═══ Excerpted data ═══

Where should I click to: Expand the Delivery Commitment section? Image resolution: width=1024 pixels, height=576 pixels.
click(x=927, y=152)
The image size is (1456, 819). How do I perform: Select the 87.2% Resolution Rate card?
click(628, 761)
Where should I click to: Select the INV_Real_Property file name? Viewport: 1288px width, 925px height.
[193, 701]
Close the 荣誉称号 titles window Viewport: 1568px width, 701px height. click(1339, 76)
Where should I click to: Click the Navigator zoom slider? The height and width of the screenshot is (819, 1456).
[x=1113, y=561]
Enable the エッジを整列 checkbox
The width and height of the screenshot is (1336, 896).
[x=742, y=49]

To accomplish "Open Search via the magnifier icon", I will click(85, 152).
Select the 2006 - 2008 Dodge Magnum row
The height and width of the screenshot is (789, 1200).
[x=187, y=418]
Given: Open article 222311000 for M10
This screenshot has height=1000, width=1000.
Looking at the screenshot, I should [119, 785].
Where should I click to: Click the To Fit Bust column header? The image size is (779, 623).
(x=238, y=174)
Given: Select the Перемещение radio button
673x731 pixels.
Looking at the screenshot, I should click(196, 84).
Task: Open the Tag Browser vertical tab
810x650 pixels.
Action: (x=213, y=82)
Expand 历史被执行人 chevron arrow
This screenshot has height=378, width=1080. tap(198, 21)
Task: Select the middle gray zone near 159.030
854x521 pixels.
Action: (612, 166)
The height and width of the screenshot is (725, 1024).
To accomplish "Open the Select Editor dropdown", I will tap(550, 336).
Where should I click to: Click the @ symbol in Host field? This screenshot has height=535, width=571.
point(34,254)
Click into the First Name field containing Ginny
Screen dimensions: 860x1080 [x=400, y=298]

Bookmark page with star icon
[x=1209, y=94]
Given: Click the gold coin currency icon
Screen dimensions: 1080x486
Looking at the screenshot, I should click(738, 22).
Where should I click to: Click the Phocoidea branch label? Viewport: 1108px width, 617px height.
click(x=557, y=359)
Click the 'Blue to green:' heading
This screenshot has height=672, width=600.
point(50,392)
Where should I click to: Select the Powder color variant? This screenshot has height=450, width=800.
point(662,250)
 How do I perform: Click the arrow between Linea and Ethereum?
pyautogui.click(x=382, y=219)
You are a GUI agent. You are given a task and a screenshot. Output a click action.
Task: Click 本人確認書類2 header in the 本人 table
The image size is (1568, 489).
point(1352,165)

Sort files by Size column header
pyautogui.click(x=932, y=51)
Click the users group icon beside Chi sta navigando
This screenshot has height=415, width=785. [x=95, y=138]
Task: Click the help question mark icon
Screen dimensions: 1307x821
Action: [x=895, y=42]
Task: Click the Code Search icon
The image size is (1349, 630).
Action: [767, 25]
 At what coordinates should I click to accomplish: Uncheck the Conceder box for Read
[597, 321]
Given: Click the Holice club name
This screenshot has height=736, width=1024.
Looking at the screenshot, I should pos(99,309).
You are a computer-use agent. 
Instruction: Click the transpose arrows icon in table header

═══

| Your objective |
Extract every one of the records above and reproduce each line verbatim, with nothing left out or changed.

| Solution to this task |
Where should I click to: Expand the Delivery Commitment section? Image resolution: width=1024 pixels, height=576 pixels.
click(x=927, y=152)
The image size is (1456, 819). How do I perform: Select the 87.2% Resolution Rate card?
click(628, 761)
Where should I click to: Select the INV_Real_Property file name? Viewport: 1288px width, 925px height.
[193, 701]
Close the 荣誉称号 titles window Viewport: 1568px width, 701px height. click(1339, 76)
Where should I click to: Click the Navigator zoom slider? The height and width of the screenshot is (819, 1456).
[x=1113, y=561]
Enable the エッジを整列 checkbox
The width and height of the screenshot is (1336, 896).
[x=742, y=49]

To accomplish "Open Search via the magnifier icon", I will click(85, 152).
Select the 2006 - 2008 Dodge Magnum row
The height and width of the screenshot is (789, 1200).
[x=187, y=418]
Given: Open article 222311000 for M10
This screenshot has height=1000, width=1000.
Looking at the screenshot, I should [119, 785].
Where should I click to: Click the To Fit Bust column header? The image size is (779, 623).
(x=238, y=174)
Given: Select the Перемещение radio button
673x731 pixels.
Looking at the screenshot, I should click(196, 84).
Task: Open the Tag Browser vertical tab
810x650 pixels.
Action: (x=213, y=82)
Expand 历史被执行人 chevron arrow
This screenshot has height=378, width=1080. tap(198, 21)
Task: Select the middle gray zone near 159.030
854x521 pixels.
Action: (612, 166)
The height and width of the screenshot is (725, 1024).
To accomplish "Open the Select Editor dropdown", I will tap(550, 336).
Where should I click to: Click the @ symbol in Host field? This screenshot has height=535, width=571.
point(34,254)
Click into the First Name field containing Ginny
Screen dimensions: 860x1080 [x=400, y=298]

Bookmark page with star icon
[x=1209, y=94]
Given: Click the gold coin currency icon
Screen dimensions: 1080x486
Looking at the screenshot, I should click(738, 22).
Where should I click to: Click the Phocoidea branch label? Viewport: 1108px width, 617px height.
click(x=557, y=359)
Click the 'Blue to green:' heading
This screenshot has height=672, width=600.
point(50,392)
Where should I click to: Select the Powder color variant? This screenshot has height=450, width=800.
point(662,250)
 How do I perform: Click the arrow between Linea and Ethereum?
pyautogui.click(x=382, y=219)
You are a GUI agent. You are given a task and a screenshot. Output a click action.
Task: Click 本人確認書類2 header in the 本人 table
The image size is (1568, 489).
point(1352,165)

Sort files by Size column header
pyautogui.click(x=932, y=51)
Click the users group icon beside Chi sta navigando
This screenshot has height=415, width=785. [x=95, y=138]
Task: Click the help question mark icon
Screen dimensions: 1307x821
Action: [x=895, y=42]
Task: Click the Code Search icon
The image size is (1349, 630).
Action: [767, 25]
 At what coordinates should I click to accomplish: Uncheck the Conceder box for Read
[597, 321]
Given: Click the Holice club name
This screenshot has height=736, width=1024.
Looking at the screenshot, I should pos(99,309).
You are a computer-use agent. 
Instruction: Click the transpose arrows icon in table header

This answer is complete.